§ **Excerto fornecido**:
++++++++++
Nunca sabemos bem do percurso de muitos dos músicos que acabam por produzir os discos que amamos. Mas tive muita curiosidade em tentar perceber quem era Holly Herndon. E descobri que ela não é só uma compositora, mas também uma espécie de cientista dos sons. Não em sentido literal, mas “Proto”, o disco que escolhi, resulta de uma investigação intensa da compositora. Música com músculo porque coerente, ora pop, ora eletrónica desvairada. 
Sempre recebi com amabilidade as canções dos americanos The National. E o último disco não me desiludiu. são canções emotivas, que se ouvem com facilidade. Eu diria que os National fazem hoje em dia aquilo que em meados dos noventa fizeram os Tindersticks. Ocuparam o seu lugar. E ocuparam-no bem. 
Talvez o disco que marca o regresso em 2019 dos Cinematic Orchestra seja apenas um disco simpático, muito distante da aura de disco de culto do seu primogénito. Mesmo assim não consigo ver de parte desta lista a simpatia deste disco. 
O americano Glenn Branca partiu desta vida em 2018, de forma que este disco adquire o estatuto de póstumo. A carreira de Branca é fundamental para compreender os meandros do rock experimental, uma herança de John cage mas colocada ao serviço do rock. E os discos de Branca são de ruído impiedoso, pelo que aqui não vão encontrar uma música bela, mas antes uma música ruidosa, um pandemónio de guitarras. Mas talvez o mais importante da música de Branca é o que não está lá, o que aquele paredão de ruido impiedoso deixa no ar, como um fumo que permite entrar naquele mundo. The third Ascension, com os seus riffs sempre em alta frequência, acaba também por ser a despedida do seu autor deste mundo.
++++++++++
Copie na íntegra o excerto sobre os discos comentados, sem alterar uma única palavra. Baseie-se somente no excerto.

§ **Listagem em bruto**:
++++++++++
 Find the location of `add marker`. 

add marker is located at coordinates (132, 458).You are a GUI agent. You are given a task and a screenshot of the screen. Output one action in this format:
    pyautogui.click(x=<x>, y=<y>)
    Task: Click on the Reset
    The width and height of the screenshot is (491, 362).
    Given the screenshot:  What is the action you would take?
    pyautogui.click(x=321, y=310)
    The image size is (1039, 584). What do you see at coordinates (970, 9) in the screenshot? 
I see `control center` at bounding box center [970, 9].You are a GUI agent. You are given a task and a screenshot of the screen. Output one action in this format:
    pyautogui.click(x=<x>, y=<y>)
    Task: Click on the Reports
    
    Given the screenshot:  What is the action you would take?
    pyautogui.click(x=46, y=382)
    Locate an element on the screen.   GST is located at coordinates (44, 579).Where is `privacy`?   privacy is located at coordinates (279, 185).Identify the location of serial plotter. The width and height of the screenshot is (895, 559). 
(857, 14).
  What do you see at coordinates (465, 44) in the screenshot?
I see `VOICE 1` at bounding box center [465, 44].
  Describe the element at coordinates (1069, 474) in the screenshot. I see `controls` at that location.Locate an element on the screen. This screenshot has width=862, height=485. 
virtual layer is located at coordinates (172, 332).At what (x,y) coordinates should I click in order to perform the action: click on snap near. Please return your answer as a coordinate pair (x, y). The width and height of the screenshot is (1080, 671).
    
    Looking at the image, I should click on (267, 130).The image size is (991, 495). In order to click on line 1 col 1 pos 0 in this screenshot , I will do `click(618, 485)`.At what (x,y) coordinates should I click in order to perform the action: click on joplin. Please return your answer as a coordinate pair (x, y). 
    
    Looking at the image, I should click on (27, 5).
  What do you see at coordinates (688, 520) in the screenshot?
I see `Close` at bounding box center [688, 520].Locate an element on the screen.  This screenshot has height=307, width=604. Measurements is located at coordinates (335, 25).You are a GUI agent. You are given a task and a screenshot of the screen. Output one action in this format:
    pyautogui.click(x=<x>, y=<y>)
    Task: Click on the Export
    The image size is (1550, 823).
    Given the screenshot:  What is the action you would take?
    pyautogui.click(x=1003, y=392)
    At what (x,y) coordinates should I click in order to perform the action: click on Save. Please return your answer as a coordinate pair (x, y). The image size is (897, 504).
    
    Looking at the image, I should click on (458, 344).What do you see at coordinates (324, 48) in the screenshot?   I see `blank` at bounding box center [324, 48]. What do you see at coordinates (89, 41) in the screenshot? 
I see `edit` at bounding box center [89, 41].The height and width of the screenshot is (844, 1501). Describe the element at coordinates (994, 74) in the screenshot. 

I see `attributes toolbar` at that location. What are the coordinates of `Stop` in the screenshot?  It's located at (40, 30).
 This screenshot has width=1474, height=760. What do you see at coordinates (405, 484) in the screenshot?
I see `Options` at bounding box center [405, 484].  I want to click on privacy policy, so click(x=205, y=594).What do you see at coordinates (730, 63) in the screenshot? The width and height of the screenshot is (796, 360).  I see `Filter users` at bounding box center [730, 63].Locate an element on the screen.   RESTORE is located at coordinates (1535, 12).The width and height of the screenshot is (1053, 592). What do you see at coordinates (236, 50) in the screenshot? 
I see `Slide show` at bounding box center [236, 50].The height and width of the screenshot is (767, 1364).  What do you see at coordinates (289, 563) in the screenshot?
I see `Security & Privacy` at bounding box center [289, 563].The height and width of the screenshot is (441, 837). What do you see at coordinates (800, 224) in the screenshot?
++++++++++
§ **Resposta**:
Nunca sabemos bem do percurso de muitos dos músicos que acabam por produzir os discos que amamos. Mas tive muita curiosidade em tentar perceber quem era Holly Herndon. E descobri que ela não é só uma compositora, mas também uma espécie de cientista dos sons. Não em sentido literal, mas “Proto”, o disco que escolhi, resulta de uma investigação intensa da compositora. Música com músculo porque coerente, ora pop, ora eletrónica desvairada. 
Sempre recebi com amabilidade as canções dos americanos The National. E o último disco não me desiludiu. são canções emotivas, que se ouvem com facilidade. Eu diria que os National fazem hoje em dia aquilo que em meados dos noventa fizeram os Tindersticks. Ocuparam o seu lugar. E ocuparam-no bem. 
Talvez o disco que marca o regresso em 2019 dos Cinematic Orchestra seja apenas um disco simpático, muito distante da aura de disco de culto do seu primogénito. Mesmo assim não consigo ver de parte desta lista a simpatia deste disco. 
O americano Glenn Branca partiu desta vida em 2018, de forma que este disco adquire o estatuto de póstumo. A carreira de Branca é fundamental para compreender os meandros do rock experimental, uma herança de John cage mas colocada ao serviço do rock. E os discos de Branca são de ruído impiedoso, pelo que aqui não vão encontrar uma música bela, mas antes uma música ruidosa, um pandemónio de guitarras. Mas talvez o mais importante da música de Branca é o que não está lá, o que aquele paredão de ruido impiedoso deixa no ar, como um fumo que permite entrar naquele mundo. The third Ascension, com os seus riffs sempre em alta frequência, acaba também por ser a despedida do seu autor deste mundo.